Page text ->
__________________________________________________
Learn how to shape dough. Whether you call it pulling, shaping, stretching or tossing, learning to shape pizza dough should be on your list of things to do if you’re serious about making pizza at home. Achieving a thin interior and thick exterior crust isn’t possible using a rolling pin. There are a number of techniques to shape pizza dough. Learn by watching videos online or read my tutorial below. Don’t be intimated into thinking you need to toss dough up in the air. While it seems cool, this step isn’t necessary. I always ferment dough in a round bowl and take care to preserve the round shape when removing it. Forming a round pizza is much easier when starting with a round dough ball.
Skip cooking the sauce. I always make sauce. It’s simple, cost effective and tastes better than jarred products. Canned tomatoes are already cooked during canning and additional time simmering on the stove doesn’t impact the flavor significantly. Instead, sauté onions and garlic separately and combine these with canned tomatoes and herbs. It seems obvious but using good quality tomatoes will lead to the best tasting sauce. I prefer San Marzano but these are often pricey. Instead, Cento Italian-Style tomatoes taste similar at a fraction of the cost.
Don’t skimp on the cheese. Pre-shredded, low-fat, bagged cheeses should be avoided. The consistency of melted low-fat cheese can be off-putting and almost plastic-like on pizza. Instead, opt for a block of whole-milk mozzarella and shred it yourself. Fat equals flavor, not only when it comes to meat but pizza too. When cooked, cheese should have some brown bubbles. There’s nothing worse than a pizza with a thick congealed glob of undercooked cheese!
Cook with parchment paper. Transferring an uncooked pizza from a pizza peel to the oven can be a tricky proposition, especially if you’re transferring a 15 inch pizza to a same-sized stone. Prior to using parchment I had a few poor transitions which led to cheese and sauce falling onto the oven floor. Let’s just say it didn’t smell great. Parchment paper makes the transition easy and also cuts down on the mess from excess flour. Save and reusing parchment cuts down on cost.
__________________________________________________
Dataset extract ->

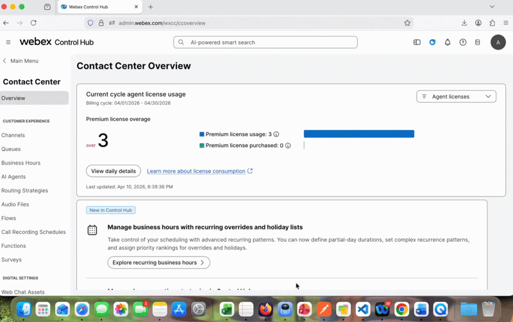Open the hamburger navigation menu icon
The height and width of the screenshot is (322, 513).
pyautogui.click(x=8, y=42)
__________________________________________________
Required work ->
1) Summarize the pizza tips in three sentences.
2) Extend the pizza tips beyond the last one, on cooking with parchment paper.
The data can be left aside.

Responses ->
1) Shaping pizza dough, rather than using a rolling pin, is what gives a thin interior and thick outer crust, and starting with a round dough ball makes a round pizza much easier to form. The sauce doesn't need simmering because canned tomatoes are already cooked, so sautéed onions and garlic can be combined with good-quality canned tomatoes and herbs instead. Whole-milk mozzarella shredded from a block should replace pre-shredded low-fat cheese, and parchment paper makes moving the pizza from peel to oven easy while cutting down on the mess from excess flour.

2)
The temperature of ingredients matters. The temperature of the ingredients can affect how evenly pizza cooks. The best results occur when the dough is room temperature, but sauce and cheese are cold. This will allow the crust sufficient time to brown without cheese being overcooked. Adding warm sauce to an uncooked pizza will cause the cheese overcook before the crust is ready.
While making homemade pizza can seem like a daunting task, with some practice, you’ll on your way to being a pizzailo.
- 1 pizza dough ball (recipe below)
- flour for dusting the working surface and dough
- 1 fifteen inch diameter piece of parchment paper
- 1 tablespoon olive oil
- 6 ounces tomato sauce (recipe below)
- 8 to 9 ounces shredded whole milk mozzarella cheese
- Preheat the oven to 500 degrees with the pizza stone atop the rack in the second position from the top for one hour.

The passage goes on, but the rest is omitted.